Activity:
From the entries below, write out exactly the lines between the line holding "Given: Click the Line 1 Col 1 indicator" and the line holding "the Приложения chevron", inclusive, excluding any pictures.

(Saved entries)
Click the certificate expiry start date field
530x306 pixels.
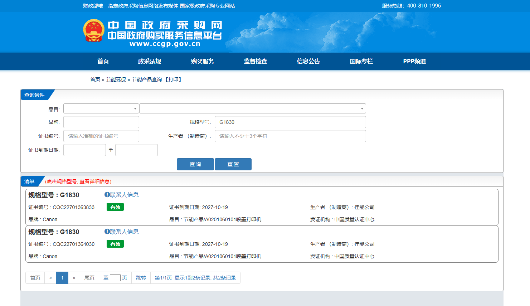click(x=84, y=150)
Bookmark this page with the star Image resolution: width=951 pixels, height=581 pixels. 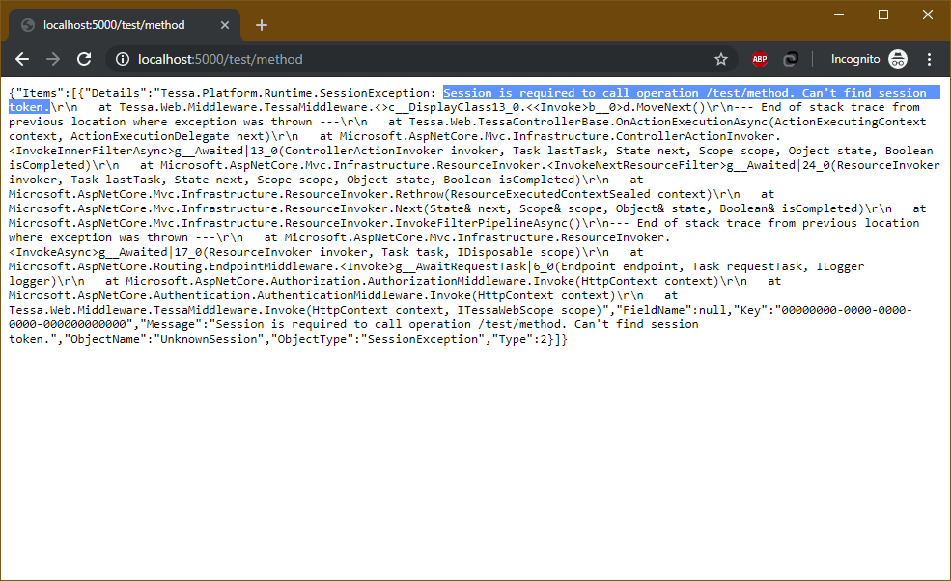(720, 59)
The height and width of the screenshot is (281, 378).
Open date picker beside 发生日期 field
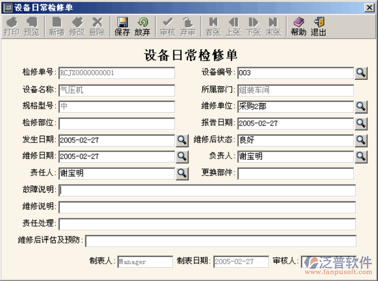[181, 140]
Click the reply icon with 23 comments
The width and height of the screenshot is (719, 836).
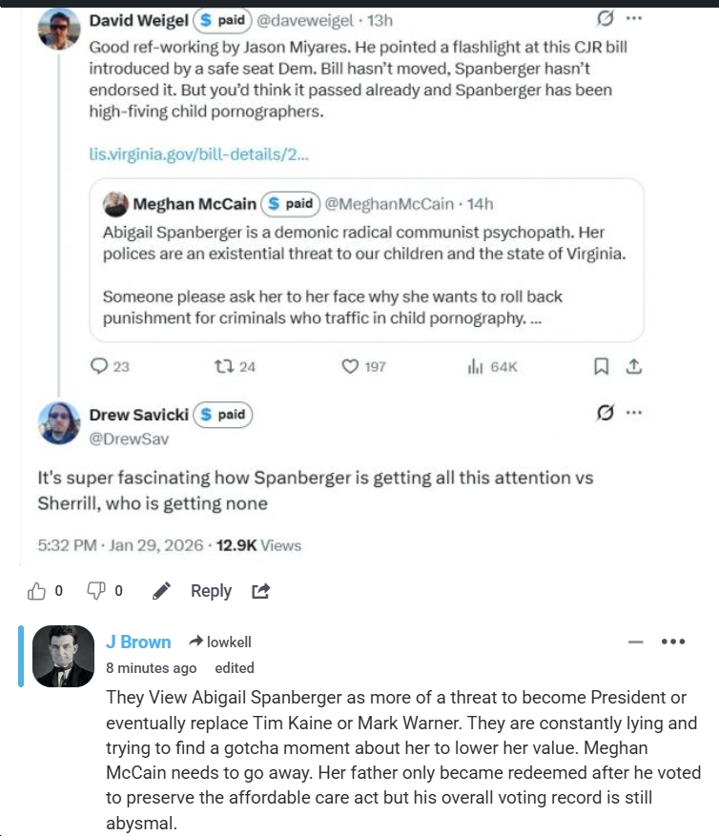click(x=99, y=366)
---
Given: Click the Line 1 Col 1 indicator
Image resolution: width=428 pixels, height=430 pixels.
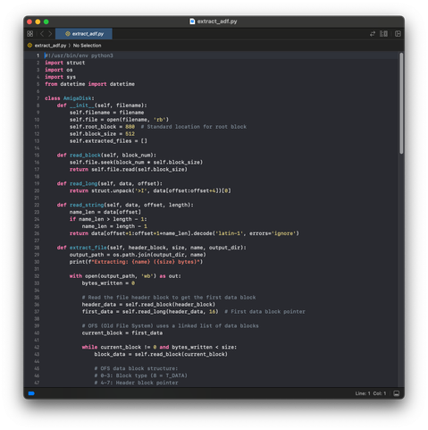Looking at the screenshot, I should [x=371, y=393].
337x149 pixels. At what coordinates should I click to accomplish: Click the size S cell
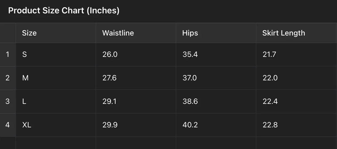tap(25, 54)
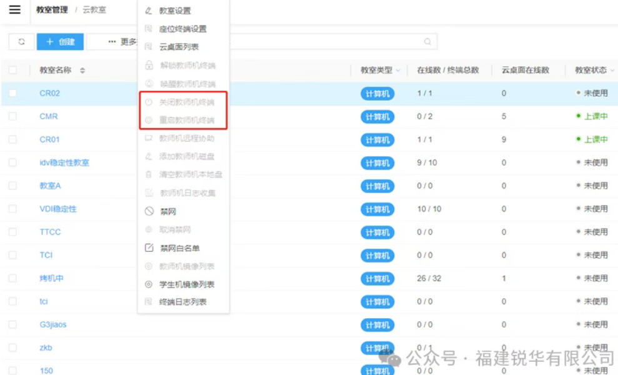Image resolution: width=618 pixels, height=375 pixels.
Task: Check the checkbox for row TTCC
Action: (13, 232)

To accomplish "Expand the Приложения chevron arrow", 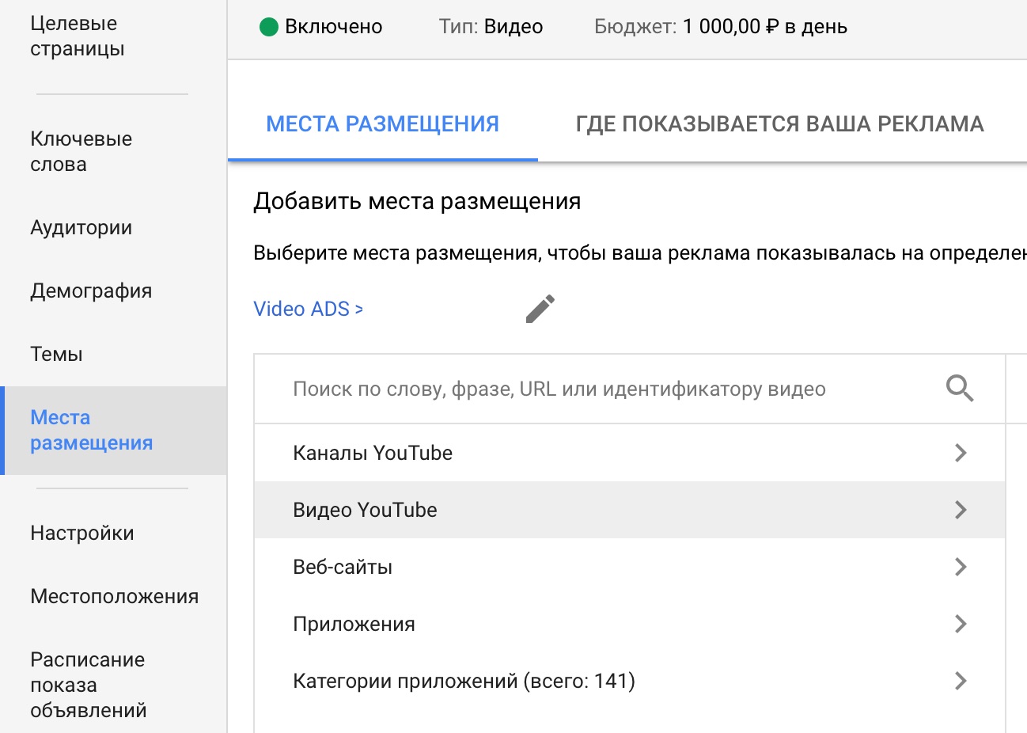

Response area:
Given: Click the Line 1 Col 1 indicator
Image resolution: width=428 pixels, height=430 pixels.
Looking at the screenshot, I should [x=371, y=393].
337x149 pixels. At what coordinates should I click to accomplish: Click the size S cell
tap(25, 54)
Image resolution: width=618 pixels, height=375 pixels.
Task: Check the checkbox for row TTCC
Action: (13, 232)

To accomplish "Expand the Приложения chevron arrow", 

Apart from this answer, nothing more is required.